Le compte-rendu de la Maison Blanche a décrit l’échange comme « franc et productif », un langage qui signale typiquement des désaccords sous-jacents aux formules diplomatiques. Un haut responsable de l’administration, s’exprimant sous couvert d’anonymat, a confirmé que Trump a commencé par exiger un cessez-le-feu immédiat tandis que Poutine présentait des conditions préalables, notamment la reconnaissance du contrôle russe sur les territoires occupés — une proposition inacceptable pour Kyiv.
Pour les Ukrainiens, le moment ne pourrait être plus précaire. Le mois dernier, les forces russes ont capturé trois villages stratégiques au sud de Pokrovsk, menaçant une route d’approvisionnement clé. Kateryna Marchenko, une infirmière bénévole que j’ai interviewée près de Chasiv Yar, a exprimé la méfiance ressentie par beaucoup : « Chaque fois que les politiciens parlent de paix, nous nous préparons à plus de combats. Les mots à Washington ne signifient rien sous les tirs d’artillerie. »
Ce scepticisme n’est pas sans fondement. Le Bureau des Nations Unies pour la coordination des affaires humanitaires a documenté une augmentation de 37% des victimes civiles lors des précédentes négociations de cessez-le-feu en 2023, suggérant que la Russie intensifie souvent ses opérations avant de potentielles percées diplomatiques.
L’approche de Trump marque une rupture nette avec la politique précédente. Au dernier trimestre, la Maison Blanche a réduit les paquets d’aide militaire de 1,3 milliard de dollars par rapport aux allocations prévues, selon les données du Service de recherche du Congrès. Ce changement intervient alors que les alliés européens, notamment l’Allemagne et la France, ont renforcé leurs engagements, Berlin ayant annoncé un paquet de soutien militaire de 4,2 milliards d’euros la semaine dernière.

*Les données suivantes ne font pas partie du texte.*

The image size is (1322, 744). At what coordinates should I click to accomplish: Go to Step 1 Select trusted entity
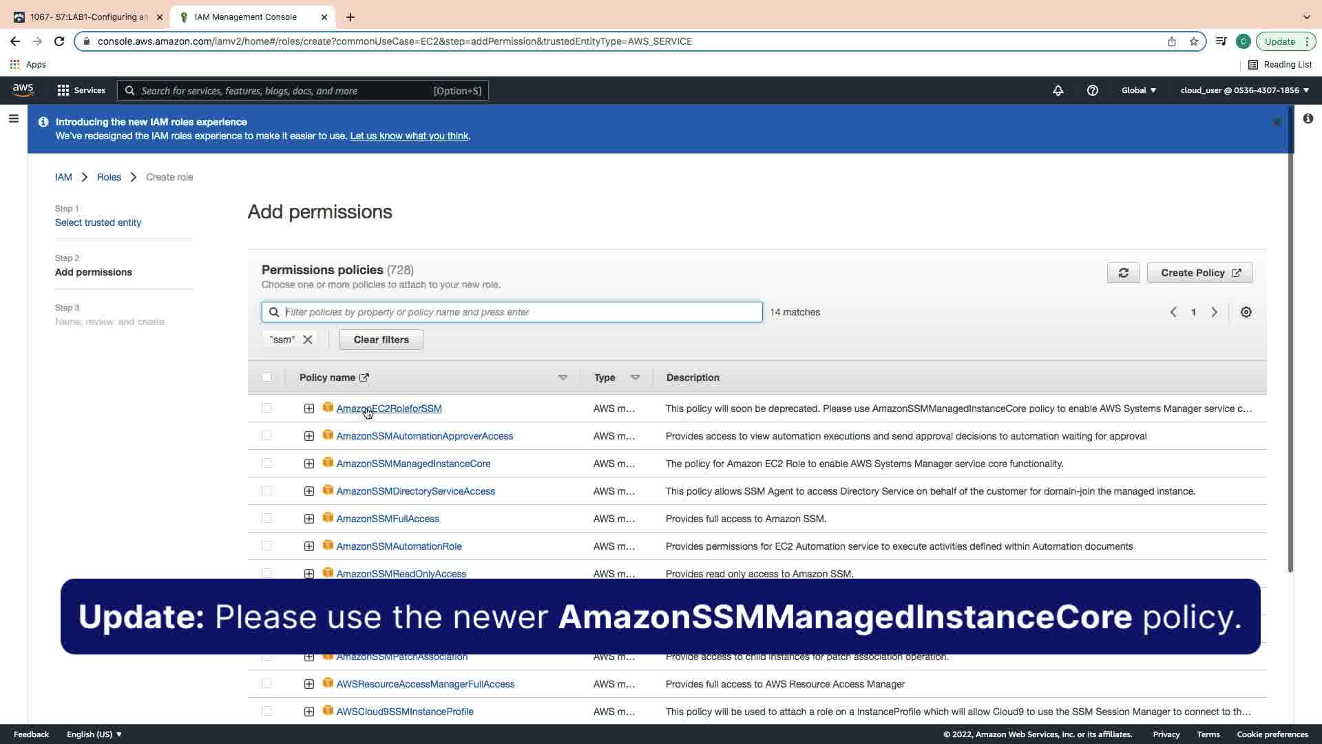point(98,223)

Lors de mon récent reportage, les officiers militaires ukrainiens ont exprimé une inquiétude croissante concernant les pénuries de munitions. « Nous rationnons les obus pendant qu’ils tirent librement, » m’a confié le colonel Andriy Horodetsky alors que nous visitions des positions défensives endommagées près de Kramatorsk. « Tout accord de paix négocié depuis une position de faiblesse devient une reddition sous un autre nom. »

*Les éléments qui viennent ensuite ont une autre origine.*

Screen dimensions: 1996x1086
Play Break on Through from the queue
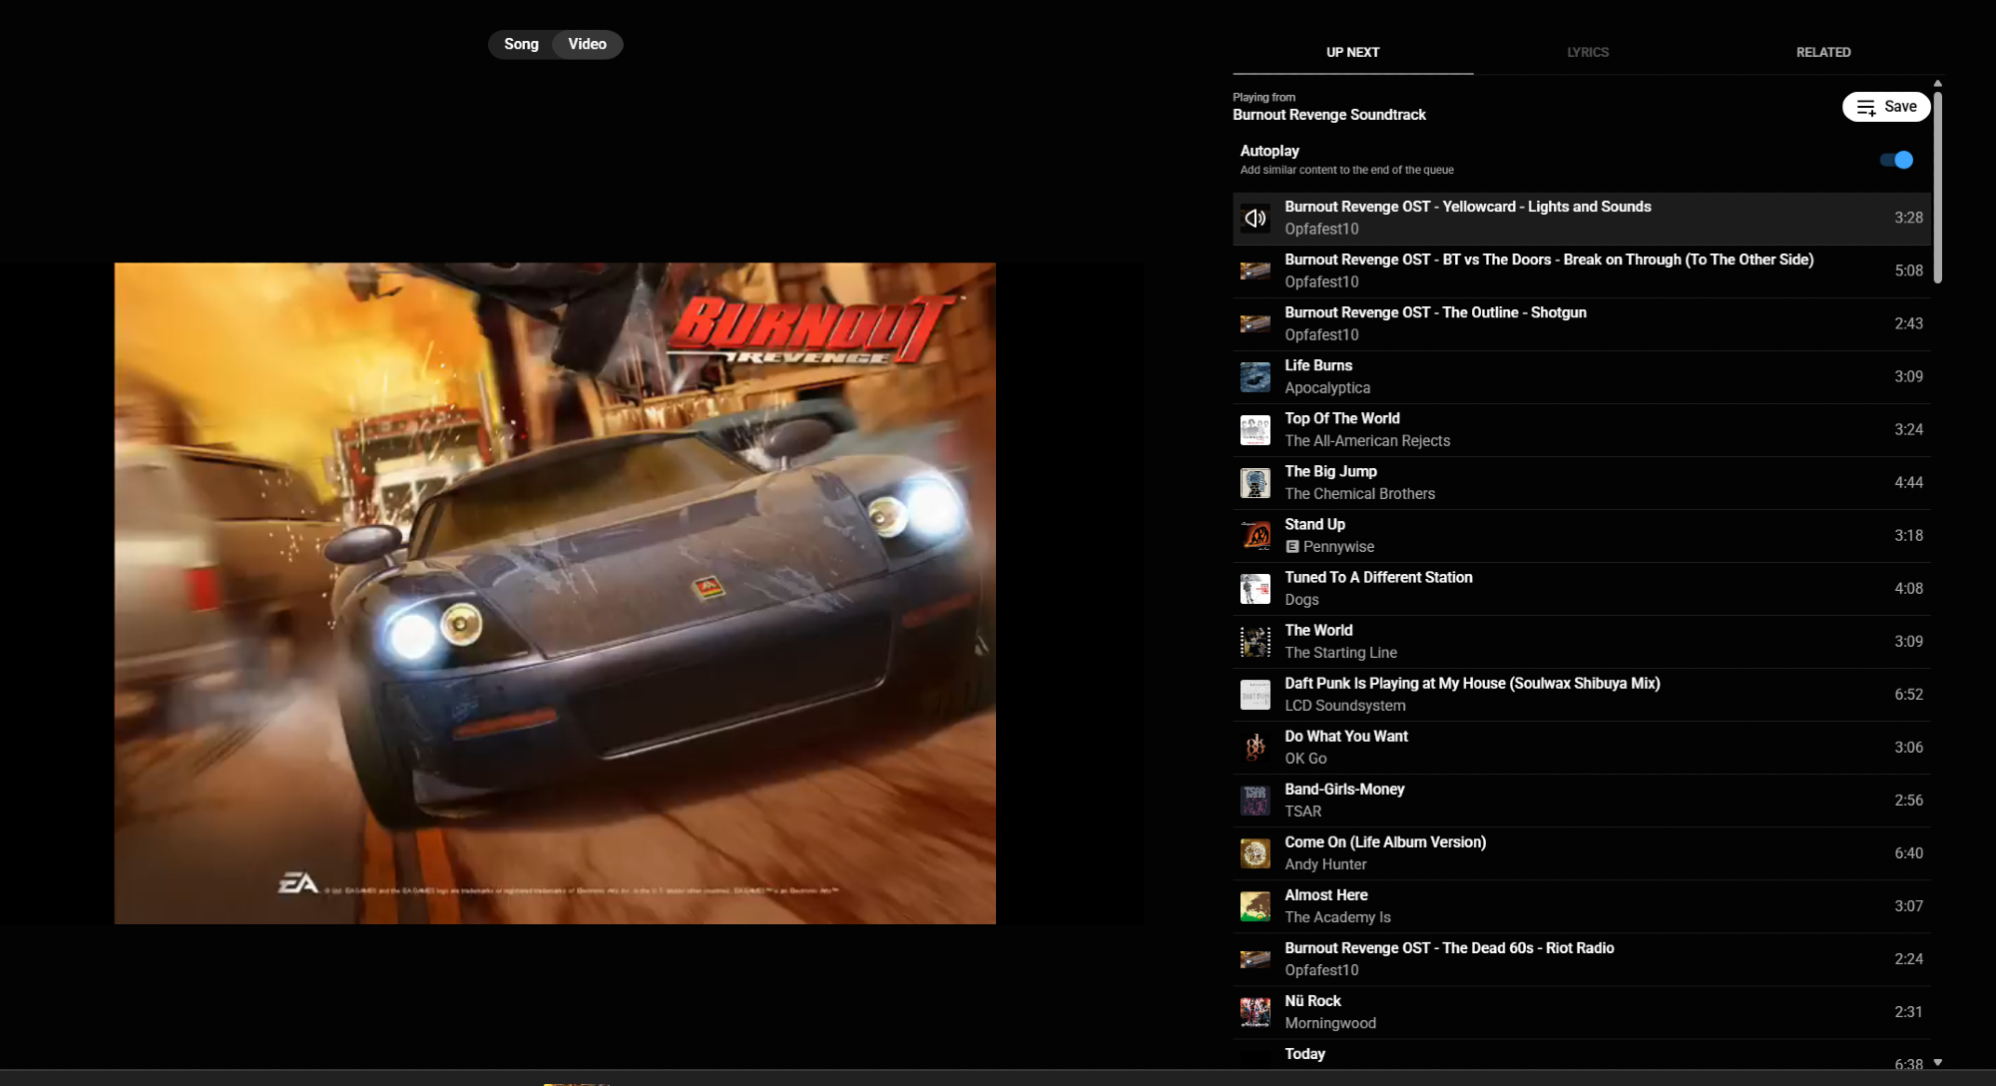(1548, 261)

La déclaration du Kremlin, quant à elle, a souligné la volonté de Poutine de « considérer des propositions de cessez-le-feu qui respectent les réalités territoriales et les intérêts de sécurité de toutes les parties » — un langage diplomatique pour reconnaître les revendications d’annexion russes. Cette position demeure inchangée depuis le début de la guerre, bien que les analystes notent de subtiles évolutions dans les messages russes.
« La volonté de Poutine de s’engager dans une longue conversation signale une flexibilité potentielle, » m’a dit ce matin Dre Fiona Hill, ancienne responsable du Conseil de sécurité nationale et experte de la Russie. « Mais le contenu compte plus que la durée. Le Kremlin fait rarement des compromis sur ses positions maximalistes à moins de faire face à des revers militaires. »

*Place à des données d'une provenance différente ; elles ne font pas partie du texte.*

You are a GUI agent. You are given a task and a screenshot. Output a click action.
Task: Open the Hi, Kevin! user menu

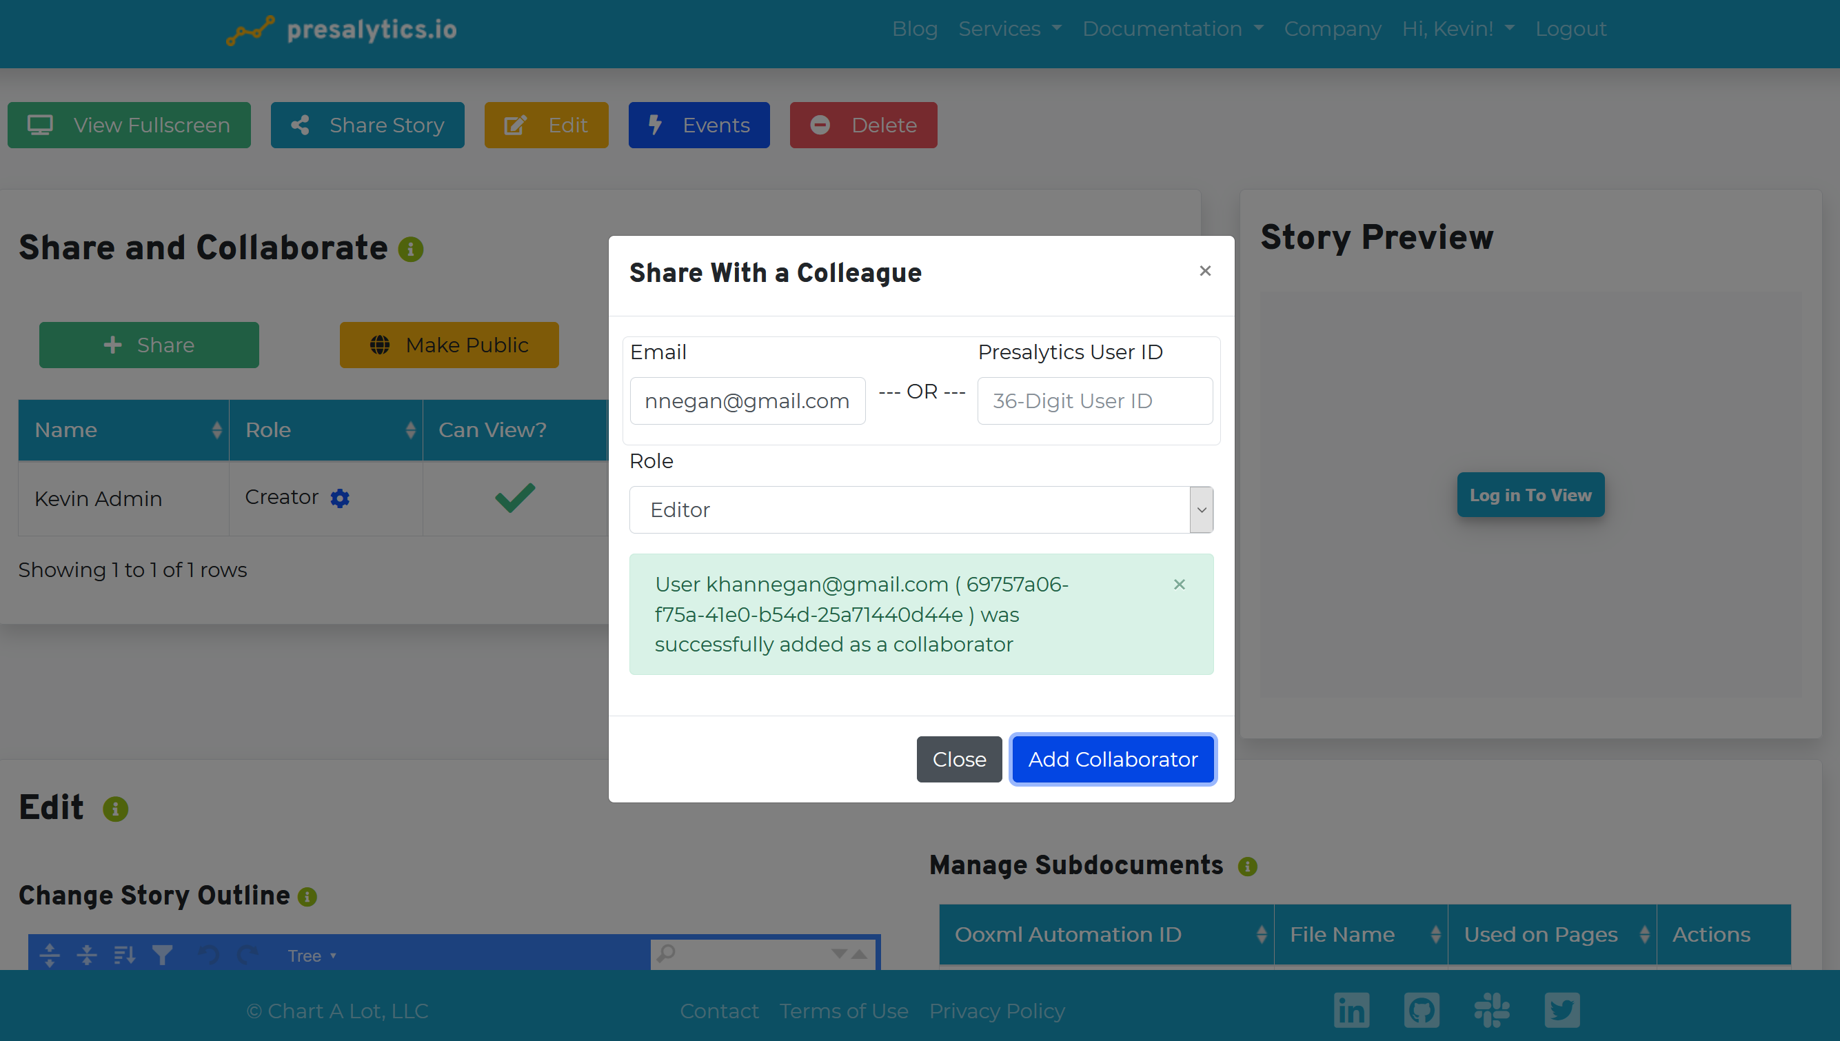tap(1458, 29)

La longueur inhabituelle de l’appel — plus du double des conversations précédentes de Trump avec des dirigeants mondiaux — a alimenté les spéculations. Selon des sources diplomatiques européennes, les sujets de discussion se sont étendus au-delà de l’Ukraine pour inclure la Syrie, le contrôle des armements et les sanctions économiques. Le Département d’État a refusé de confirmer ces points supplémentaires à l’ordre du jour.
Pour le président ukrainien Volodymyr Zelenskyy, qui a été informé de l’appel par la suite, cet engagement direct Trump-Poutine représente à la fois une opportunité et un péril. « L’Ukraine accueille favorablement les initiatives diplomatiques qui respectent notre souveraineté et notre intégrité territoriale, » a déclaré Zelenskyy lors d’une conférence de presse ce matin. « Mais l’Ukraine doit être présente à toute table où notre avenir est décidé. »
Le calcul stratégique reste complexe. La dernière évaluation de l’Institut pour l’étude de la guerre indique que les forces russes ont gagné environ 35 kilomètres carrés de territoire par mois depuis janvier, une avancée lente mais persistante. Pendant ce temps, les capacités de contre-offensive de l’Ukraine ont diminué en raison des contraintes d’approvisionnement occidentales.
« Il ne s’agit pas seulement de réalité militaire mais de durabilité économique, » a expliqué Dr Anders Åslund, économiste et expert de la Russie au Conseil Atlantique. « Le PIB de l’Ukraine s’est encore contracté de 3,2% au dernier trimestre sous les attaques constantes contre les infrastructures, tandis que la Russie s’est adaptée aux sanctions grâce à des réseaux de financement parallèles et à l’augmentation des exportations d’énergie vers l’Asie. »
La suite dépendra largement de la mise en œuvre. Le représentant spécial américain pour les négociations ukrainiennes, l’ambassadeur Michael Carpenter, doit rencontrer le vice-ministre russe des Affaires étrangères Sergei Ryabkov à Genève la semaine prochaine — l’engagement direct de plus haut niveau depuis l’escalade des hostilités.
Pour les civils pris dans ce conflit interminable, les manœuvres diplomatiques n’offrent que peu de soulagement immédiat. À Kharkiv, qui a fait face à de nouveaux tirs de missiles hier soir, le gouverneur local Oleh Synyehubov a signalé trois civils tués et des infrastructures de chauffage critiques endommagées à l’approche de l’hiver.
« Les paroles ne signifient rien sans protection, » m’a confié Olena Petrenko, une grand-mère de 67 ans, la semaine dernière alors que nous nous abritions pendant les raids aériens. « Ils discutent de paix dans des salles confortables pendant que nous mourons dans des sous-sols froids. »
La réalité sur le terrain suggère qu’un véritable cessez-le-feu reste lointain. Des responsables du Pentagone reconnaissent en privé que les forces russes se préparent à de nouvelles opérations offensives près de Kupyansk, les images satellite montrant des concentrations de troupes et des préparatifs logistiques.
Alors que Washington et Moscou présentent l’appel d’hier comme productif, les soldats ukrainiens continuent de creuser des tranchées et les civils renforcent les abris anti-bombes. Dans l’ombre de la diplomatie, le sinistre quotidien de la guerre se poursuit sans interruption.